2016年02月12日発行 1415号

【吉見教授 名誉棄損裁判/「ねつ造」発言で賠償認めず/歴史修正を司法が後押し】

 「慰安婦」問題を研究する吉見義明・中央大教授が、自らの著書を「ねつ造」と言われ名誉を傷つけられたとして、桜内文城(ふみき)・日本維新の会衆院議員(当時、14年12月総選挙で落選)に損害賠償などを求めた訴訟で東京地裁は1月20日、吉見教授の請求を棄却する不当判決を出した。

 問題の「ねつ造」発言とはこうだ。
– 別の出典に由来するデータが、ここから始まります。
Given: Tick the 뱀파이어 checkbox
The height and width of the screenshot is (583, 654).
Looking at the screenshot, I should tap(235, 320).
13年5月、橋下徹大阪市長(当時)の外国特派員協会での記者会見に同席した桜内は「(司会者が)ヒストリーブックスということで吉見さんという方の本を引用されておりましたけれども、これは既にねつ造であるということがいろんな証拠によって明らかとされております」と言い放った。
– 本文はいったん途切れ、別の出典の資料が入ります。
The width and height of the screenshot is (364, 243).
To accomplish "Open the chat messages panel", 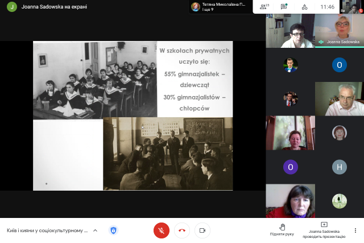I will coord(284,7).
 発言撤回と謝罪の要求に桜内が応じなかったため、吉見教授は提訴。8回の口頭弁論が重ねられてきた。

 研究者の人格を否定する重大な名誉棄損が、どんな理屈で免責されたのか。

 判決はまず、桜内発言は「口頭での短いコメントであり、聞いた人が『事実でないことを事実のようにこしらえる』という『ねつ造』の本来の意味に理解するか疑問」とする。最高裁判例では、ねつ造とは「証拠をもってその存否を決することが可能な他人に関する特定の事項を主張する」こと。桜内自身が「ねつ造は証拠によって明らか」と言っているのだから、判例に照らしても「ねつ造」を本来の意味以外に受け取ることなどできない。

 続いて「発言は『慰安婦は性奴隷』説に対する意見・論評の表明に属する」とみなし、「『慰安婦の境遇をどう理解すべきか』を論じたもので、目的は公益を図ることにあったから、違法性はない」と驚くべき結論を導く。ヘイトスピーチも、マイノリティの人びとの境遇を論じる公益目的の意見・論評の表明だから許容される、とでも言うのだろうか。
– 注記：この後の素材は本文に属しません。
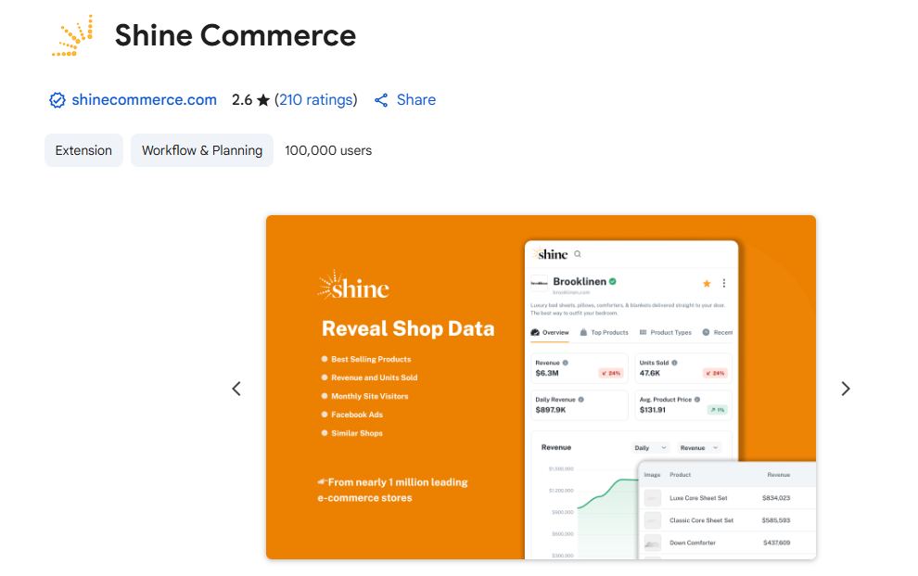Click the Shine Commerce sunburst logo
 報告集会で吉見教授は「怒りを催す判決。研究が『ねつ造』とされたら研究者は職を辞するしかない。その意味を全く理解していない。日本に法の支配はあると思っていたが、そうではなかった」と強く抗議。「しかし、敗訴は裁判を継続しろという天の声かもしれない。提訴してよかったと思うのは、『慰安婦』制度が性奴隷制度であることが阿部浩己(こうき)さんや小野沢あかねさんの意見書などを通して余すところなく論証されたこと。裁判の勝利に向け闘っていきたい」と決意を語った。

 裁判を支援してきた「YOSHIMI裁判いっしょにアクション」共同代表の梁澄子(ヤンチンジャ)さんは「この社会の向かっている方向に恐怖さえ感じる。吉見さんの著書を『ねつ造』とすることは被害女性たちの名誉を棄損すること。日本の市民の責任として、重大な人権侵害は重大な人権侵害だとまっとうに言える普通の国にしたい」と力を込めた。